Task objective:
Only the lines from the one containing "Image resolution: width=997" through the end of the records should be retyped, exactly and including both ends; pictures stay out.

************

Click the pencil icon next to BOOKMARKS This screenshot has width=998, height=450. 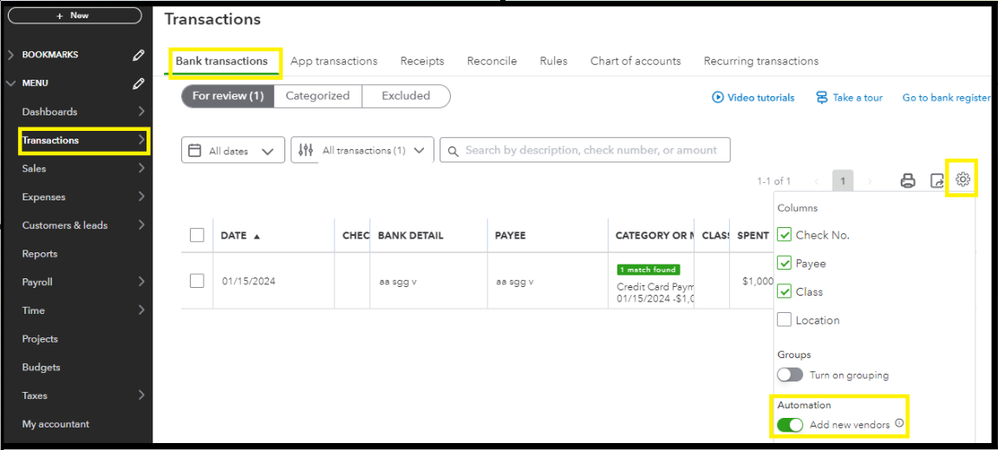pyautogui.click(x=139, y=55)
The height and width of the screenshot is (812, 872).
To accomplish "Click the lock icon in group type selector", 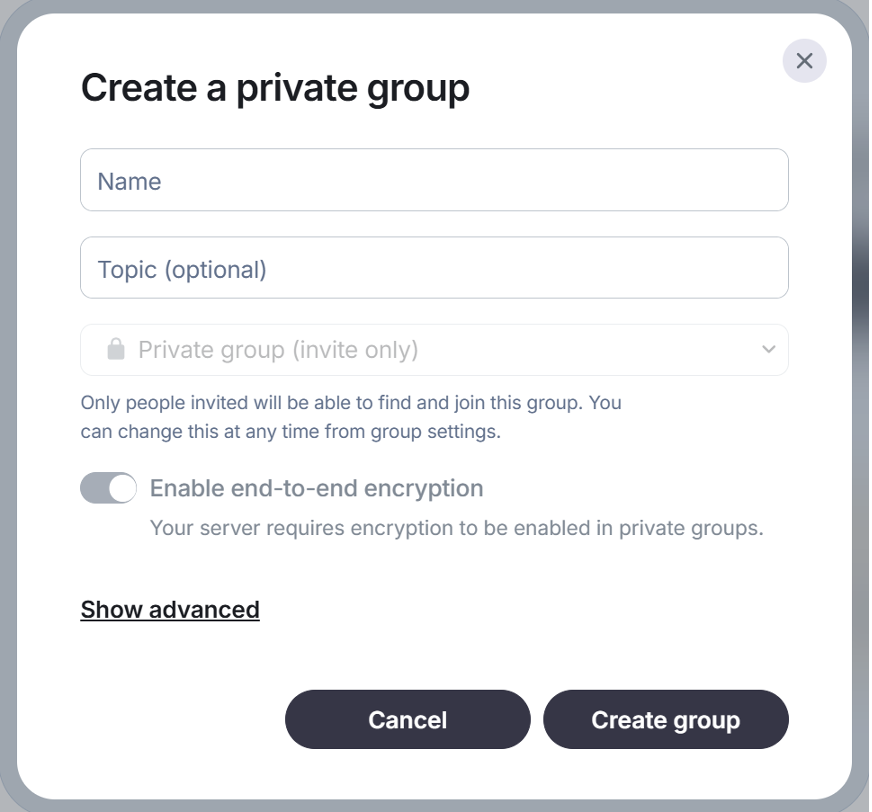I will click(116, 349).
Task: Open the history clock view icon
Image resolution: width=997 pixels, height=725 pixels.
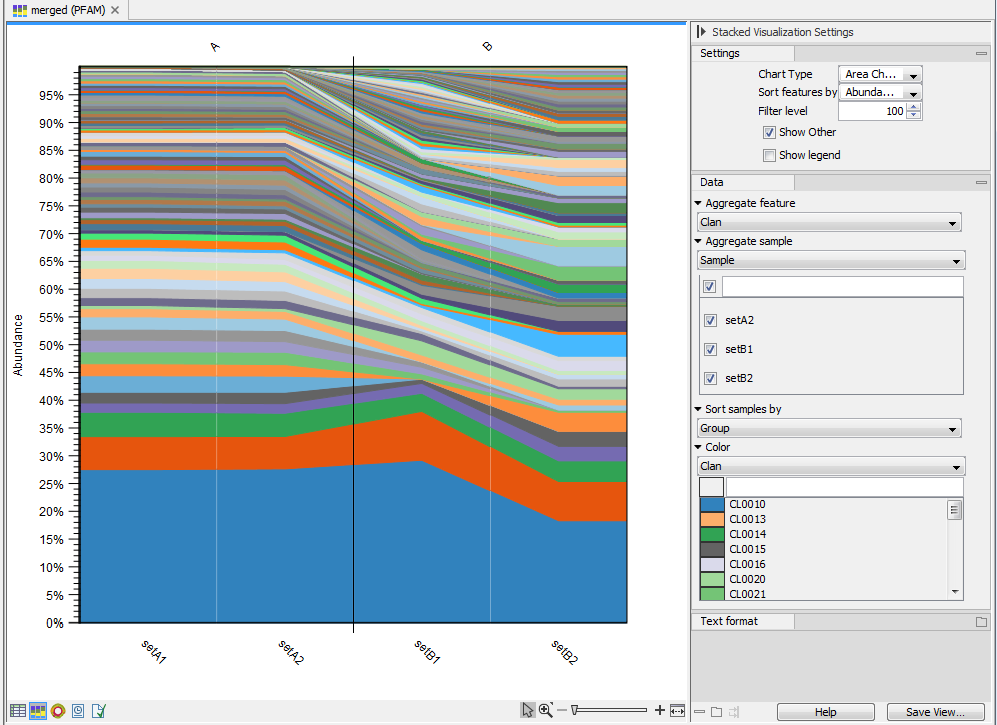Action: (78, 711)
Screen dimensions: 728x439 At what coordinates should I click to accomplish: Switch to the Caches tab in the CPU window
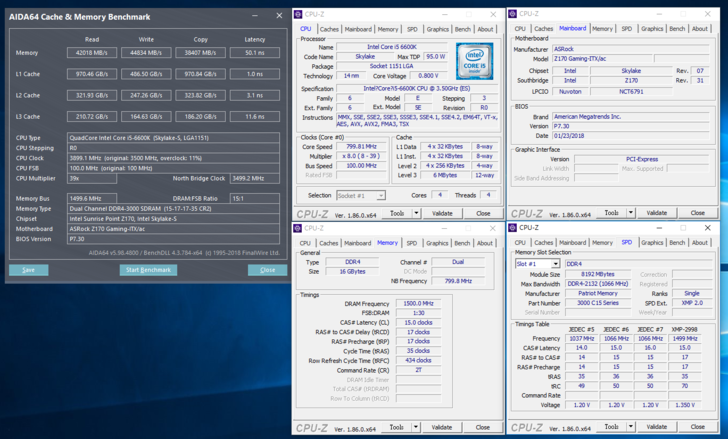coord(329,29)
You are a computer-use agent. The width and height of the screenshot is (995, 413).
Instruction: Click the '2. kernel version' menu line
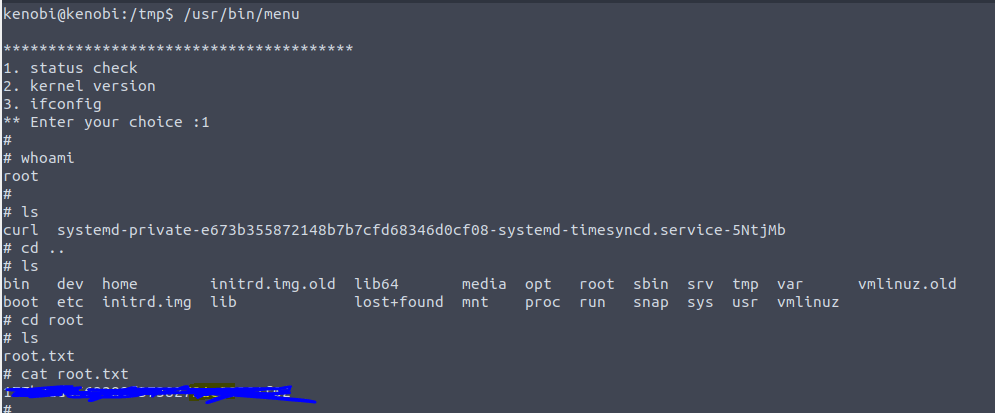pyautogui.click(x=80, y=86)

************

Response to the exercise:
Image resolution: width=997 pixels, height=725 pixels.
Action: (78, 711)
Screen dimensions: 728x439 At what coordinates should I click to accomplish: Switch to the Caches tab in the CPU window
coord(329,29)
You are a computer-use agent. The width and height of the screenshot is (995, 413).
Instruction: Click the '2. kernel version' menu line
pyautogui.click(x=80, y=86)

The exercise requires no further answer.